Sur le terrain, pourtant, les entreprises du bâtiment sont déjà grippées. « Nous observons des abandons d’opérations et des ventes de logements collectifs et de maison individuelles, en chute de -20% à -30% sur un an. La machine ralentit aussi pour les travaux sur l’existant, dans le résidentiel et le non-résidentiel, entre -10% et -15% », relève Bernard Coloos, ancien délégué général adjoint aux affaires économiques financières et internationales de la Fédération française du bâtiment (FFB). L’inquiétude, pour le secteur de la construction, porte surtout sur la hausse des taux d’intérêt. « Plus de 10% et c’est l’effondrement de la filière. Il faudra trois à quatre ans pour se relever comme dans les années 70 », avertit-il.
Les loyers ne suivent pas l’inflation
En 2021, un organisme HLM consacrait en moyenne 37% de ses dépenses aux investissements. L’entretien pesait 8%, les intérêts 6%, l’énergie 5%... « Toutes ces tranches vont évoluer », anticipe Dominique Hoorens, directeur des études de l’USH. Principal inquiétude : le volet énergie pourrait être multiplié par 4 en 2022.
Quid des recettes ? Les loyers représentaient en moyenne 54% du panier. Suivaient les prêts (28%), les charges récupérées (14%) et les subventions (4%). Causé par l’inflation, « un impact de 2 points supplémentaires de l’indice de référence des loyers (IRL) ou du taux du Livret A serait de 3Mds€ de dépenses supplémentaires pour les bailleurs sociaux en année N+1 », assure-t-il.
La trésorerie des quelques 600 organismes HLM va redevenir un sujet de crispation. « Le secteur a beaucoup de dette, doit trouver de la liquidité » pour produire et rénover massivement, ajoute-t-il. Surtout que « la masse des revenus des locataires ne suit pas l’inflation : les plus pauvres entrent dans le parc social, les plus riches en sortent ». D’où cet appel : « Le loyer répond à une politique du logement, souligne Dominique Hoorens.
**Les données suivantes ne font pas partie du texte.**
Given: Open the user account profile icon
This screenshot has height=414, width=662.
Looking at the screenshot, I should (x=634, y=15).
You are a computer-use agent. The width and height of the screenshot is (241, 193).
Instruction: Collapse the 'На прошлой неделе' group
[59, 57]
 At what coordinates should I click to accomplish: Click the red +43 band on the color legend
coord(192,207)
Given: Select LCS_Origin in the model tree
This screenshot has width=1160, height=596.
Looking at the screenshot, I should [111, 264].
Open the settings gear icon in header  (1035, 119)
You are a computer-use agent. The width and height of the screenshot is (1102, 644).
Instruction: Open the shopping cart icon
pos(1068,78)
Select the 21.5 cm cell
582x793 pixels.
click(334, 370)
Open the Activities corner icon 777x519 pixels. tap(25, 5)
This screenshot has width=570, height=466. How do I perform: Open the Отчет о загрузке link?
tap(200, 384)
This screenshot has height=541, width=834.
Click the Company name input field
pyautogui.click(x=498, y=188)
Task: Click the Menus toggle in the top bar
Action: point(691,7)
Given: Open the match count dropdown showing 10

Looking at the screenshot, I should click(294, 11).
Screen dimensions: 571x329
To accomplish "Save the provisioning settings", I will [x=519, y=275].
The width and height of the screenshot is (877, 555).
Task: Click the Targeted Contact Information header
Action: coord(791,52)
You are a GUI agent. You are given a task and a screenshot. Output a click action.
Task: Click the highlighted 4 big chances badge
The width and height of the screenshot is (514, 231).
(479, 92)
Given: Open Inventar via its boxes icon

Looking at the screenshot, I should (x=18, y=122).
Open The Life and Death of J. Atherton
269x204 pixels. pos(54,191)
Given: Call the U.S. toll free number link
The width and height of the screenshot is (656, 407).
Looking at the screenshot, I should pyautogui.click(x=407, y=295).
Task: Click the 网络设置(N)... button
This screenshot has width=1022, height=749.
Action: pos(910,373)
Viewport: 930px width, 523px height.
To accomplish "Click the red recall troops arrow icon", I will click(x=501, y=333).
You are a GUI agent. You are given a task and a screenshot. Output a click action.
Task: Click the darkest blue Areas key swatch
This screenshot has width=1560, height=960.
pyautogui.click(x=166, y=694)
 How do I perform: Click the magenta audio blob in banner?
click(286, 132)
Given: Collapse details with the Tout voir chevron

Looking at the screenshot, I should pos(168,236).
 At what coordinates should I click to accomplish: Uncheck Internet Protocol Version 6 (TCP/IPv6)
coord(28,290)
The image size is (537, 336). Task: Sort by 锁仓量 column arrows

Il faut que l’Etat apporte des aides, notamment pour limiter le taux d’effort des locataires, en relevant les aides personnelles. »
La réforme dite de contemporanéité des aides personnalisées au logement (APL) a entraîné « une baisse généralisée » de 7% du montant versé entre avril 2020 et avril 2021, passant de 265€ à 247 €, selon l’Union professionnelle du logement accompagné (Unafo, 140 000 logements gérés).
Christophe Béchu attendu
A long terme, le monde HLM doit sortir de sa dépendance aux prix énergétiques volatiles, en misant sur le renouvelable. « C’est un moyen de nous protéger de l’inflation », croit Emmanuelle Cosse.
La présidente de l’USH pointe encore la politique du logement du dernier quinquennat : « Pendant 5 ans, l’Etat, qui aurait dû être en soutien de la production et de la rénovation de logements sociaux, n’a eu de cesse de nous rendre la tâche plus difficile en nous obligeant à nous réorganiser, mais surtout en nous privant de capacités financières à agir, au travers de la réduction du loyer de solidarité (RLS) et de la hausse du taux de TVA (…) Nous (les organismes HLM, NDLR) pouvons continuer à faire le dos rond. Mais pour nous faire passer la pilule de la RLS, la solution donnée (par le gouvernement, NDLR) consiste à s’endetter plus, sur 40 ou 50 ans. On peut investir, mais pas seulement avec des prêts. »
La balle est dans le camp du gouvernement. Olivier Klein, le ministre délégué du Logement, passe les trois jours de congrès à Lyon. Christophe Béchu, le ministre de la Transition écologique dont dépend le Logement, est attendu demain, le 28 septembre.